_Exercise details_
Reproduce the part of the text on frequency-lowering audio signals that starts with "After being converted" and goes on through "32 bit resolution.", keeping every word and punctuation mark unchanged.

_Source text_
★ ★ ★ ★ ★
The skilled artisan will understand that the figures, described herein, are for illustration purposes only. It is to be understood that in some instances various aspects of the described implementations may be shown exaggerated or enlarged to facilitate an understanding of the described implementations. In the drawings, like reference characters generally refer to like features, functionally similar and/or structurally similar elements throughout the various drawings. The drawings are not necessarily to scale, emphasis instead being placed upon illustrating the principles of the teachings. The drawings are not intended to limit the scope of the present teachings in any way. The system and method may be better understood from the following illustrative description with reference to the following drawings in which:
The various concepts introduced above and discussed in greater detail below may be implemented in any of numerous ways, as the described concepts are not limited to any particular manner of implementation. Examples of specific implementations and applications are provided primarily for illustrative purposes.
The overall system and methods described herein generally relate to a system and method for frequency-lowering of audio signals for improved speech perception. The system detects and classifies sonorants and non-sonorants in a first audio signal. Based on the classification of non-sonorant consonants, the system applies a specific synthesized audio signal to the first audio signal. The specific synthesized audio signals are designed to improve speech perception by conditionally transposing the frequency content of an audio signal into a range that can be perceived by a user with a hearing impairment, as well as providing distinct features corresponding to each classified non-sonorant sound, allowing the user to identify and distinguish consonants in the speech.
The system 100 includes at least one transducer 111 in the input module 110. The transducer 111 converts acoustical energy into an analog signal. In some embodiments, the transducer 111 is a microphone. There is no limitation to the type of transducer that can be used in system 100. For example, the transducer 111 can be, but is not limited to, dynamic microphones, condenser microphones, and/or piezoelectric microphones. In some embodiments, the plurality of transducers 111 are all the same type of transducer. In other embodiments, the at least one transducer can be a plurality of types of transducers. In some embodiments, the transducers 111 are configured to detect human speech. In some embodiments, at least one of the transducers 111 is configured to detect background noise. For example, the system 100 can be configured to have two transducers. The first transducer 111 is configured to detect human speech, and the second transducer 111 is configured to detect background noise. The signal from the transducer 111 collecting background noise can then be used to remove unwanted background noise from the signal of the transducer configured to detect human speech. In some embodiments, the transducer 111 may be the microphone of a telephone, cellular phone, smart phone, headset microphone, computer microphone, or microphone on similar devices. In other embodiments, the transducer 111 may be a microphone of a hearing aid, and may either be located within an in-ear element or may be located in a remote enclosure.
After being converted from acoustical energy into an analog signal, the analog to digital converter (ADC) 112 of system 110 converts the analog signal into a digital signal. In some implementations, the sampling rate of the ADC 112 is between about 20 kHz and 25 kHz. In other implementations, the sampling rate of the ADC 112 is greater than 25 kHz, and in other embodiments, the sampling rate of the ADC 112 is less than 20 kHz. In some embodiments, the ADC 112 is configured to have a 8, 10, 12, 14, 16, 18, 20, 24, or 32 bit resolution.
★ ★ ★ ★ ★
_Data segment_
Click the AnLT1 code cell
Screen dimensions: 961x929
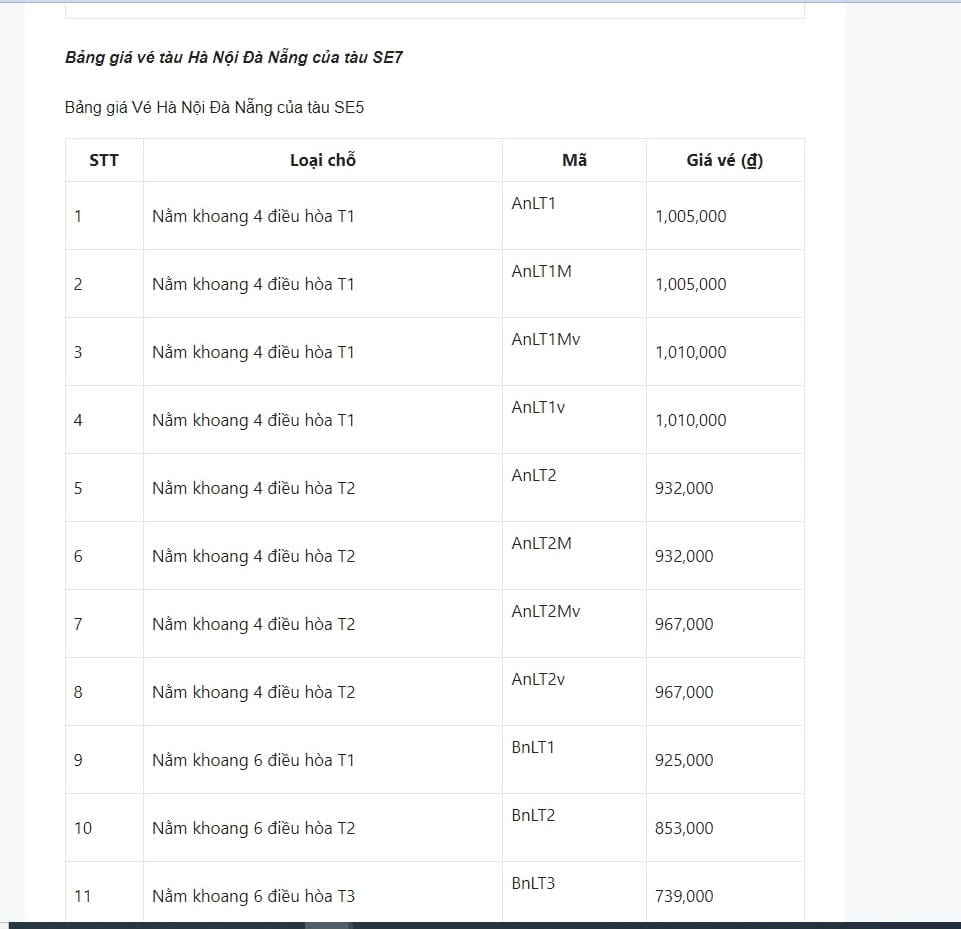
★ ★ ★ ★ ★
_Response below_
After being converted from acoustical energy into an analog signal, the analog to digital converter (ADC) 112 of system 110 converts the analog signal into a digital signal. In some implementations, the sampling rate of the ADC 112 is between about 20 kHz and 25 kHz. In other implementations, the sampling rate of the ADC 112 is greater than 25 kHz, and in other embodiments, the sampling rate of the ADC 112 is less than 20 kHz. In some embodiments, the ADC 112 is configured to have a 8, 10, 12, 14, 16, 18, 20, 24, or 32 bit resolution.